What is a rank? It is a process generated by the application that you are running. Often this will be a single core of a CPU, but a process can have multiple cores (as shown in the figure). In the above figure "Process 1" can be considered to be rank=0 and "Process 2" rank=1. A rank can use more than one core on the cluster and is managed by MPI. Each rank also uses a part of the memory allocated. The cores and memory are part of the hardware belonging to a "node". A node is grouping of cores and when you submit a job, you are requesting use of part of the node, or sometimes even the entire node. **Optimizing the memory, and number of cores for your batch job will lead to significant gains in run-time for your programs**.

MPI handles all communication between the ranks (or processes). This can occur within a single node, or if you have asked for lots of resources, this can even span multiple nodes. Each process can spawn multiple threads (a form of parallel computing *within* a core), and Open-MP handles communication between threads.

**You do not need to configure any of the above. BrainIAK handles all the parallelization for you.** Instead you just need to have a good grasp of the concepts here. 

**Exercise 7:** <a id="ex7"></a> In your own words, define the basic features of a job request (as listed below).
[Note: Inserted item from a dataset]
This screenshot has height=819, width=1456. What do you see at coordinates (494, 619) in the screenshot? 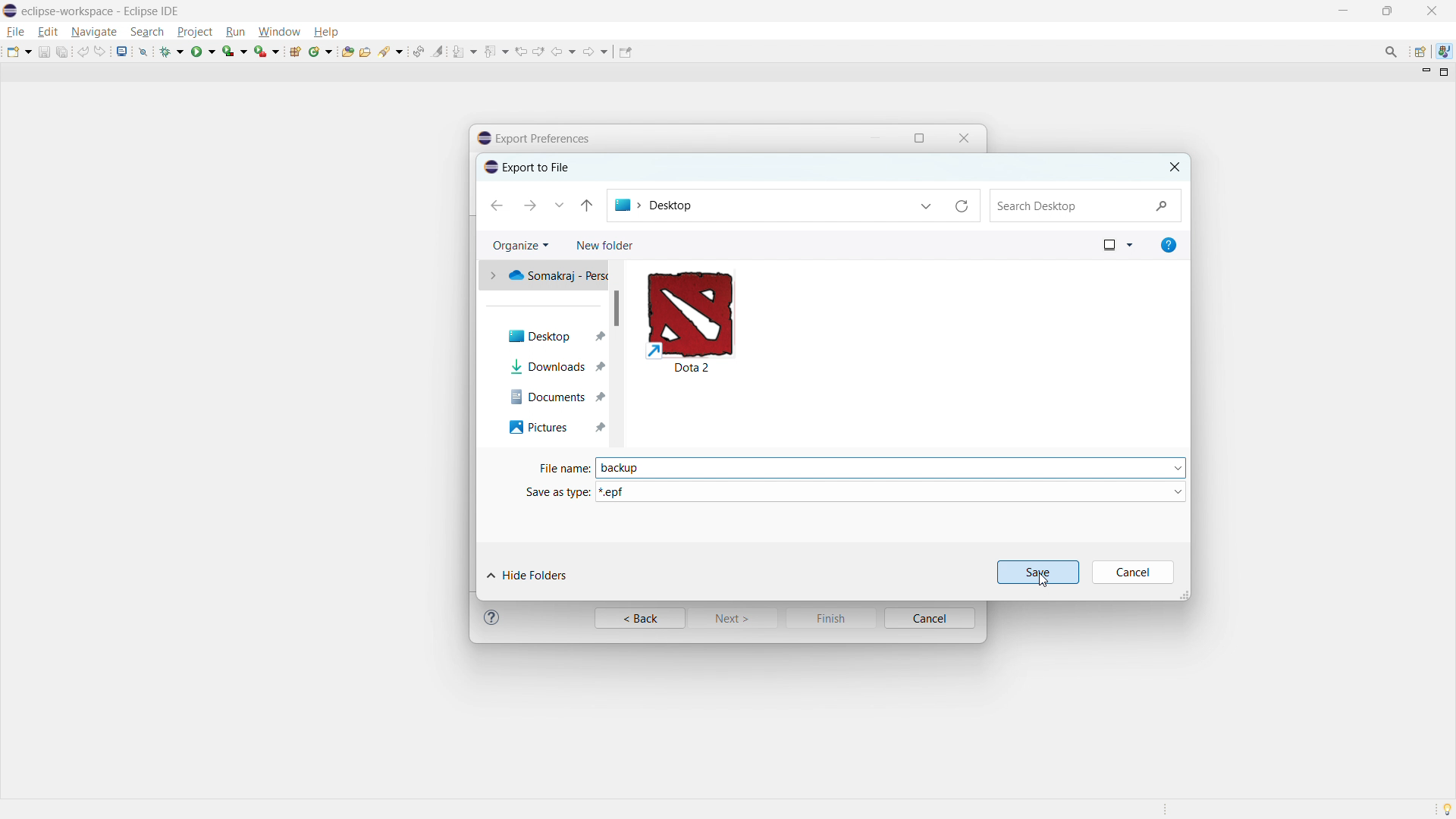
I see `Information` at bounding box center [494, 619].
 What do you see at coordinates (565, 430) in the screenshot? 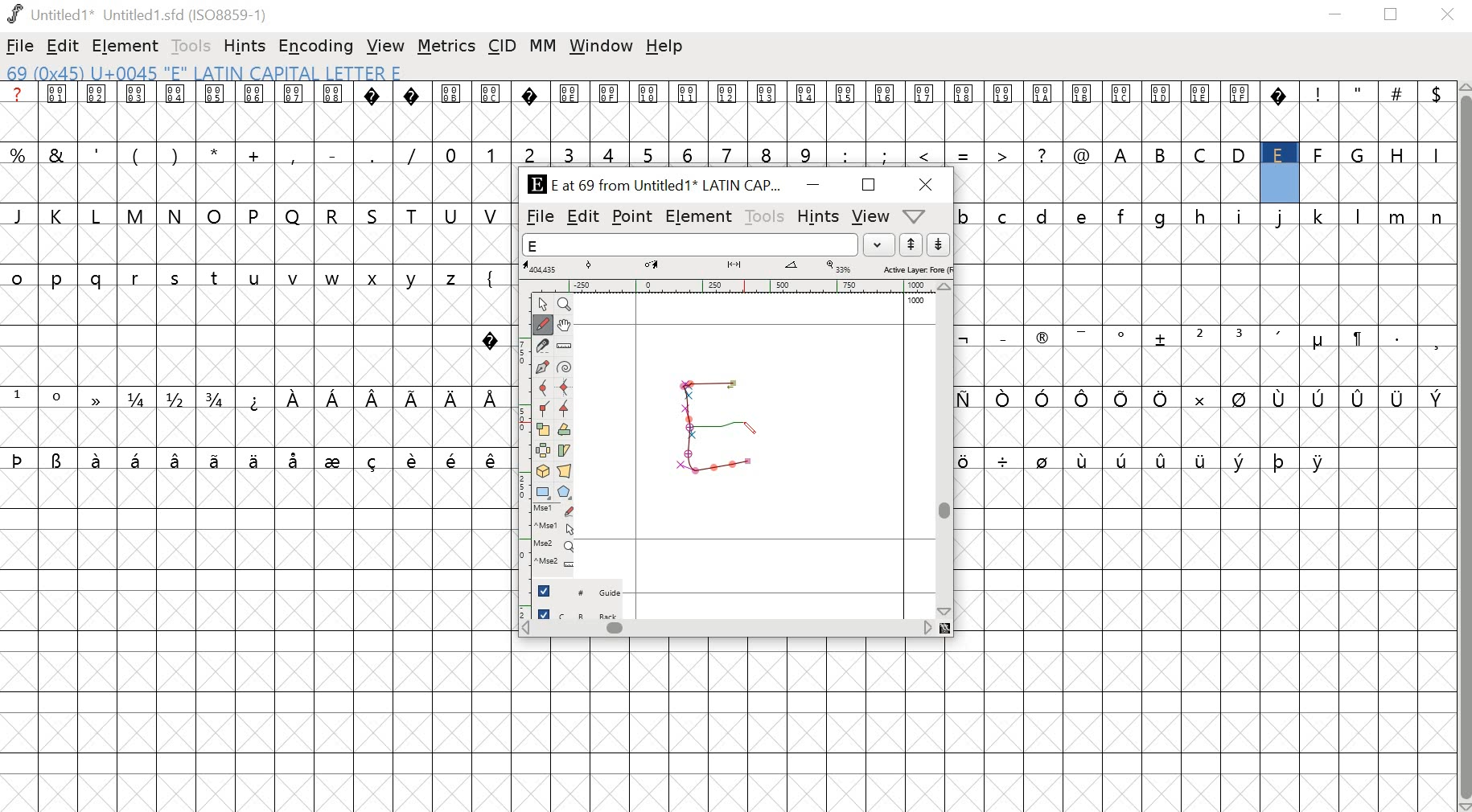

Your answer should be specific to their meaning in the context of job submission, not what the concept may mean more generally. If any of these concepts aren't familiar, read the Sherlock description linked above

**Cores:**  

**Time:**  

**Memory:**  

The searchlight code on BrainIAK is set up to have one core per process. You don't need to specify how many cores you have in the code, it will automatically look at how many are available and will use them. So, if you are running an analysis across 2 cores then some of your computations will be run with rank=0 and some with rank=1. The following commands are used to access MPI information that your job needs.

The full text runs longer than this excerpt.